§ EXERCISE DETAILS
Determine the count of lines containing "Anzahl" in the entries below and return only that figure.

§ DATA SECTION
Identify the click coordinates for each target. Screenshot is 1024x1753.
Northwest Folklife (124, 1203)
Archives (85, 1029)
...
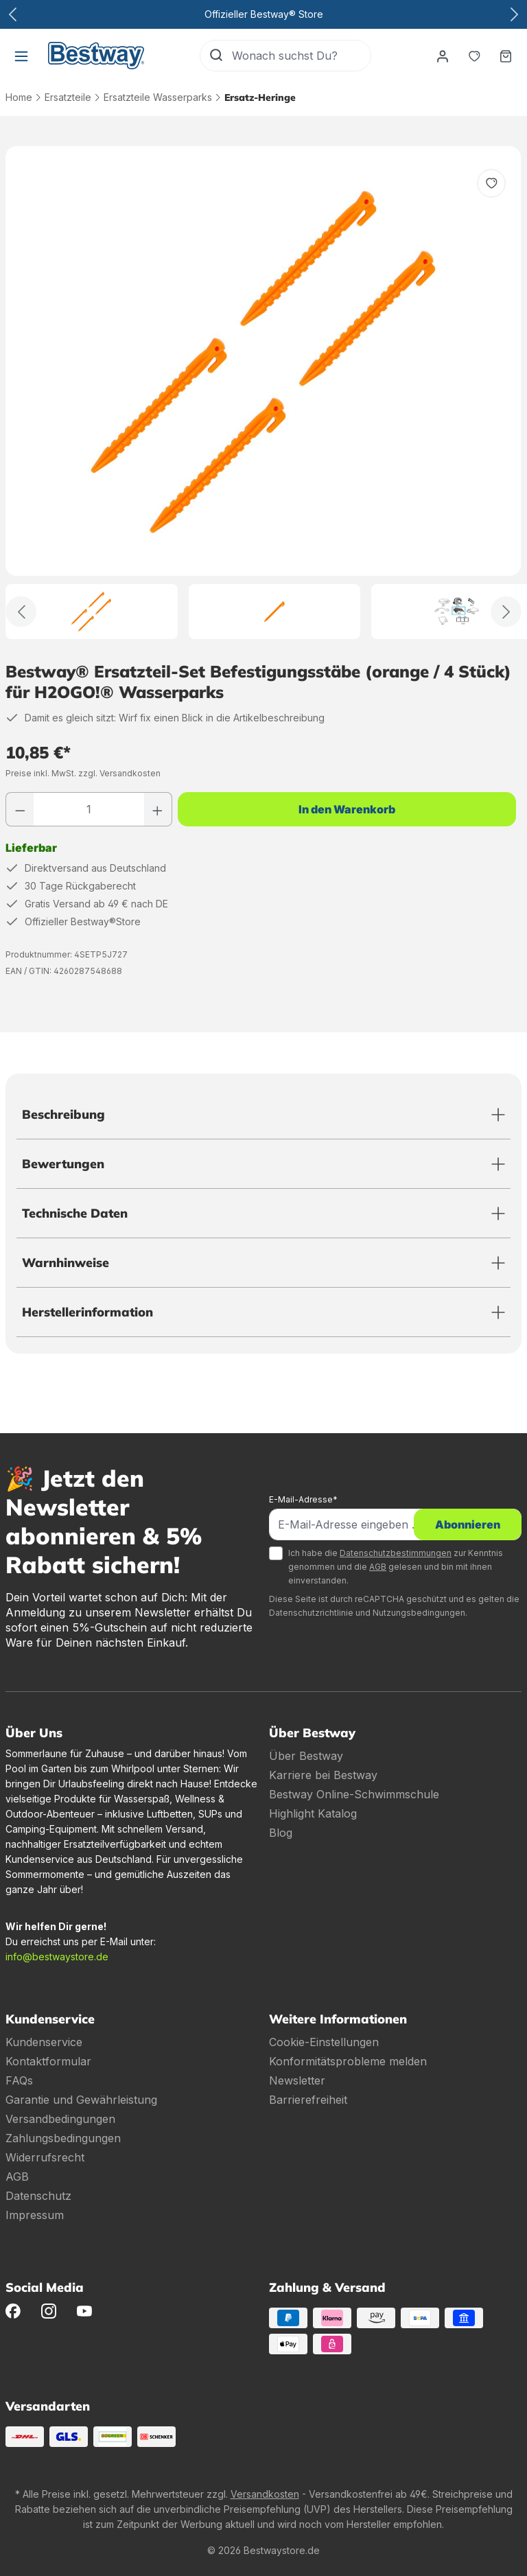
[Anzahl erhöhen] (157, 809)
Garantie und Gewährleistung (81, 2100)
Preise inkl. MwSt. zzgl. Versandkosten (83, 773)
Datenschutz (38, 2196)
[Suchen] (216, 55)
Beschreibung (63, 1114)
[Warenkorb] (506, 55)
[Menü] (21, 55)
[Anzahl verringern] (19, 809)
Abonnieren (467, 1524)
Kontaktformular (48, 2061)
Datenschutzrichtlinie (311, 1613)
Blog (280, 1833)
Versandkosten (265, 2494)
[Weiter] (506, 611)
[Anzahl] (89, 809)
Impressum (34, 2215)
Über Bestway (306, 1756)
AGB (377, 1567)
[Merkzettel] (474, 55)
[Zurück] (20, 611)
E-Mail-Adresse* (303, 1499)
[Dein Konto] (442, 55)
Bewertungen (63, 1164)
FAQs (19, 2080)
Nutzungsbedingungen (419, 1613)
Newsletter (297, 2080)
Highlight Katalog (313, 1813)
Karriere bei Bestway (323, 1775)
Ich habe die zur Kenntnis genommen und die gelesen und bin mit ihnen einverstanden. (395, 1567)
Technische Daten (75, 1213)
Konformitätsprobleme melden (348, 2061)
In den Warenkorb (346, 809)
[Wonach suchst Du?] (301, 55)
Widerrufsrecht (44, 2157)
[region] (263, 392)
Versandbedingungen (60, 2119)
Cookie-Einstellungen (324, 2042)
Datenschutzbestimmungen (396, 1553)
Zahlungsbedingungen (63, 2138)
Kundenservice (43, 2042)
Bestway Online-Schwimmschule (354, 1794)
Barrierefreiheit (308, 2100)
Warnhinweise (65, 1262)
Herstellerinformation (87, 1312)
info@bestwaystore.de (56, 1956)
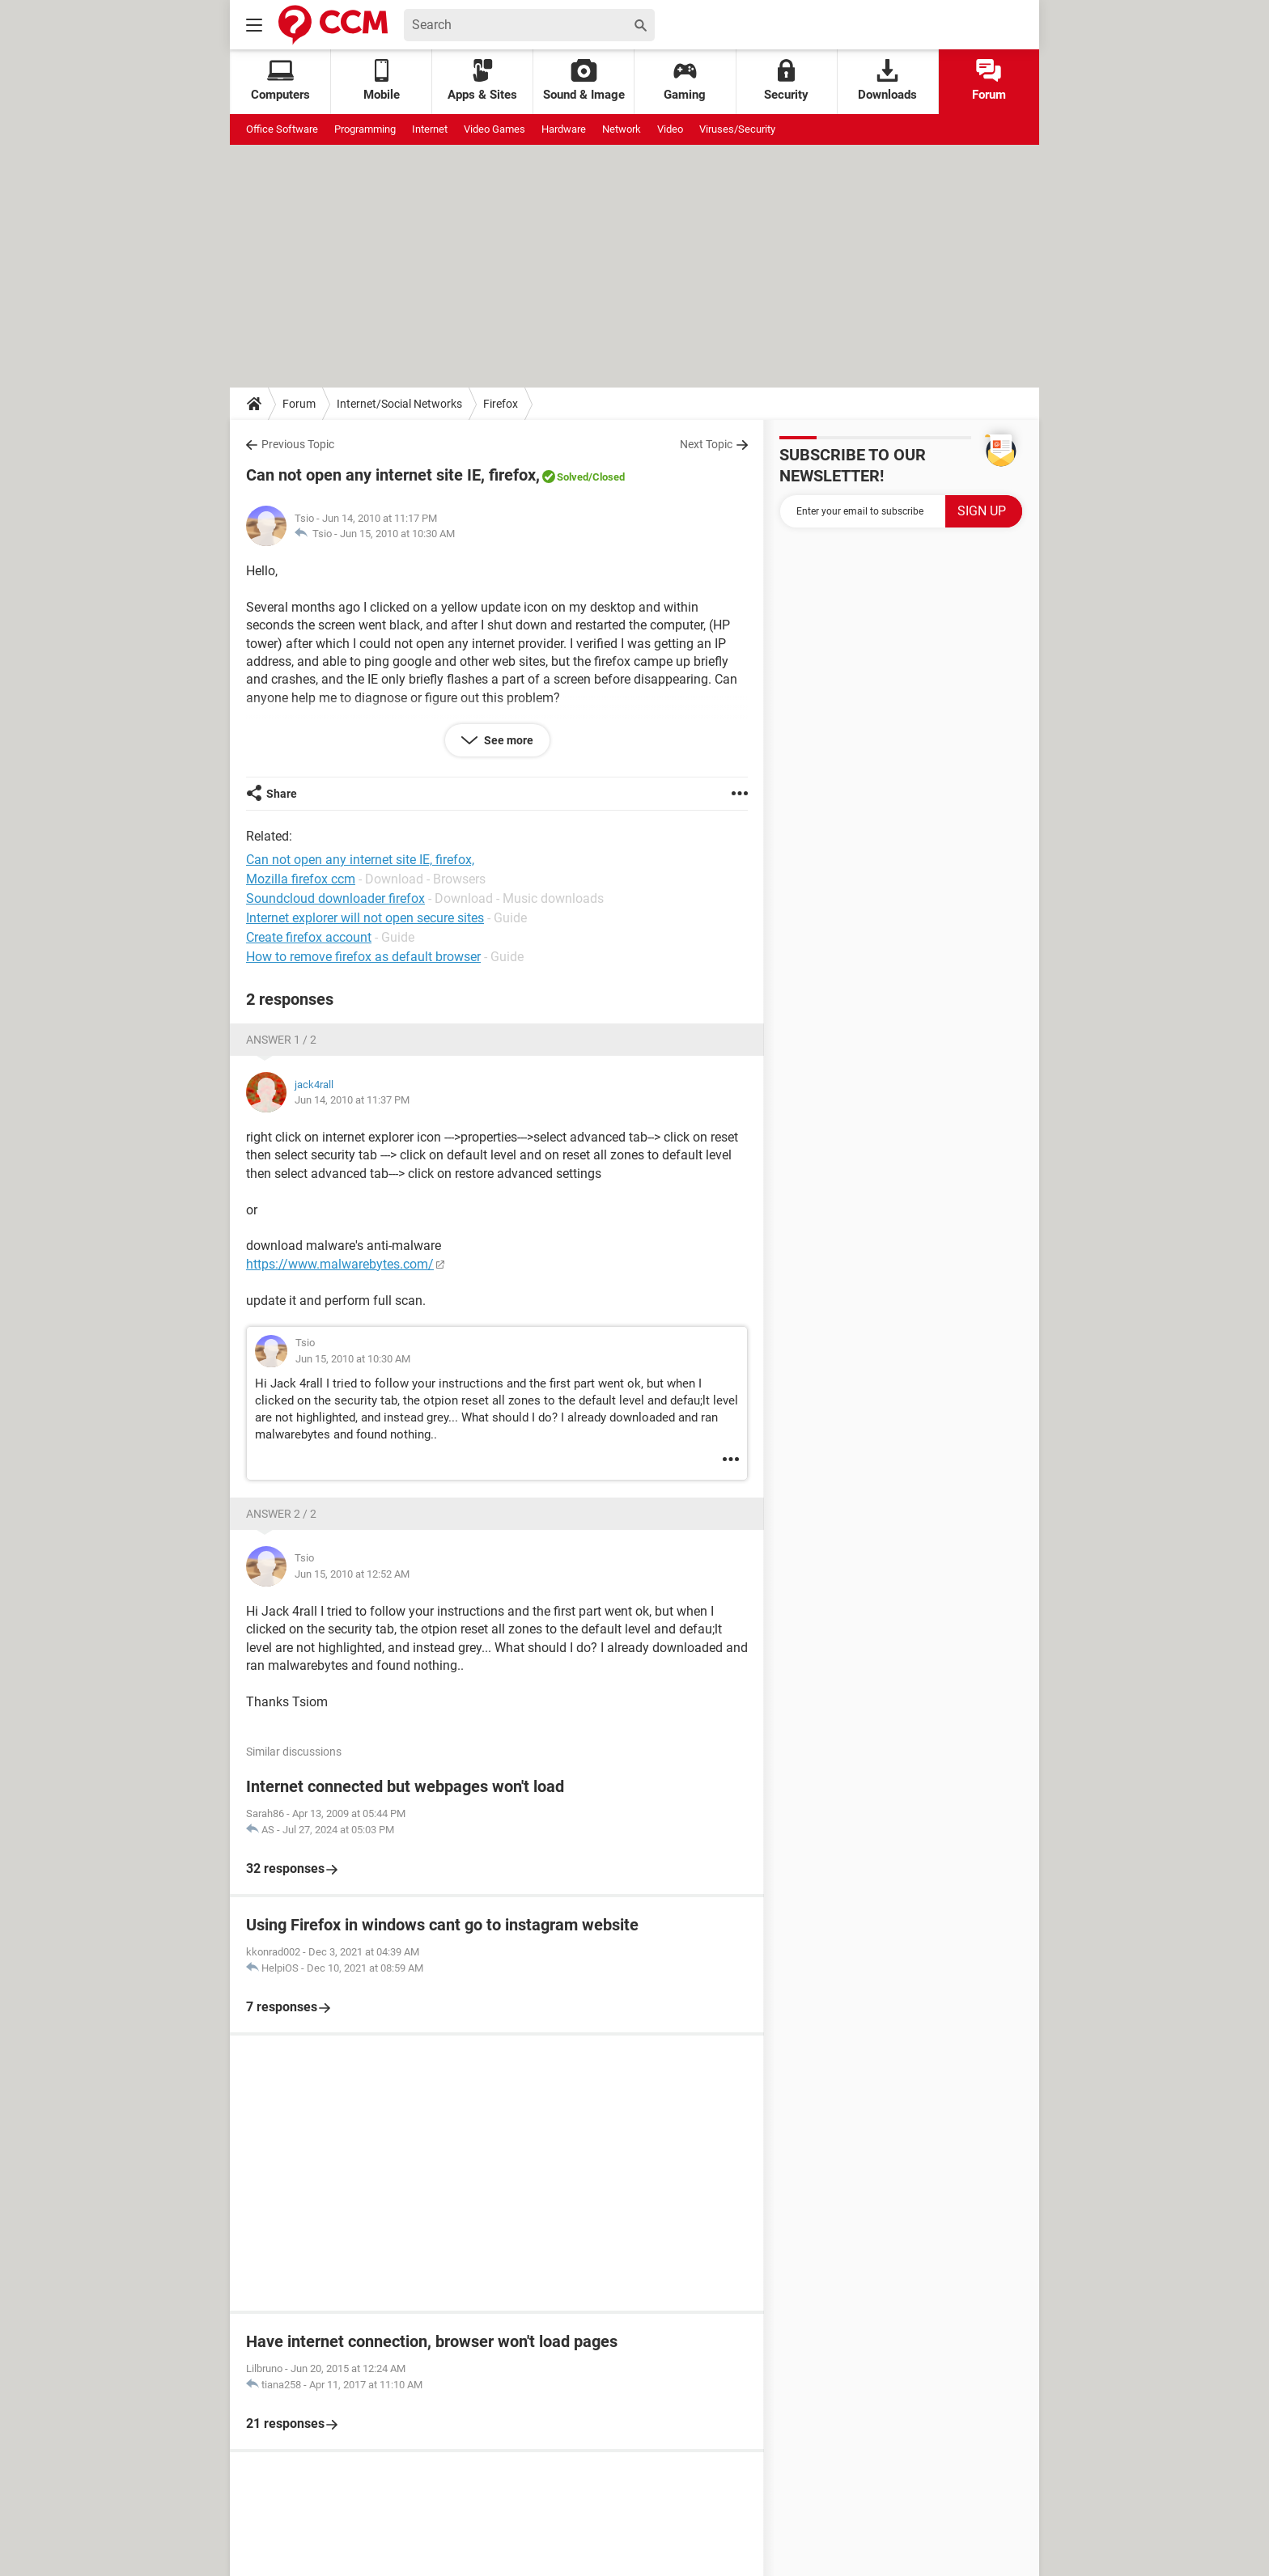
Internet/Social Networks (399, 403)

§ EXPECTED ANSWER
3